Maria Torres has worked as an operating engineer on Manhattan construction sites for 12 years. She helped build luxury high-rises in Hudson Yards. Buildings with infinity pools and private cinema rooms. Buildings she could never afford to live in.

She commutes two hours each way from the Bronx. Her rent just increased to $2,100 for a one-bedroom. That’s 40% of her gross income. She’s one unexpected expense away from housing instability.

She’s not alone. Construction workers, teachers, nurses, service workers—the people who keep the city running—are being priced out of the city they’re building.

What to Watch

Permit filings will show whether developers respond to policy changes or remain stuck at record lows. Conversion trends will reveal if we’re protecting existing housing stock or continuing to lose multi-family units to luxury roll-ups. Eviction rates in subsidized housing will indicate whether our definition of “affordable” has any meaning. And the amenity arms race will demonstrate whether new buildings prioritize simpler, more affordable construction or double down on luxury features.

The Bottom Line

Luxury amenities aren’t the problem. They’re a symptom.

The real problem is that we’ve built a construction industry optimized for high-end housing in a city desperate for affordable units.

We’ve created a system where pet spas and Cloud Lounges make financial sense, but building housing for teachers, nurses, and service workers doesn’t.

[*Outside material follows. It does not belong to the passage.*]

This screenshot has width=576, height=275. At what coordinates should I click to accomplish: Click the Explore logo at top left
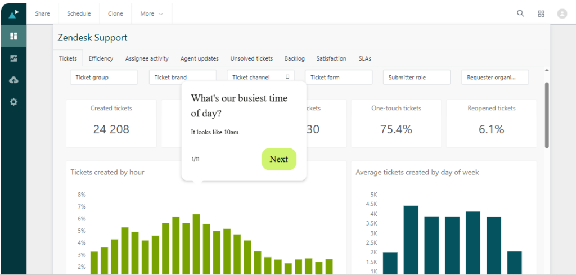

That’s not sustainable. It’s not ethical. And it’s not serving the city we claim to be building for.

The construction industry has the skills, experience, and resources to solve this crisis. We’ve built some of the most impressive structures in the world. We can build affordable housing at scale if we choose to.

But only if we choose to.

The question isn’t whether we can fix NYC’s housing crisis. The question is whether we will. Right now, the evidence suggests otherwise.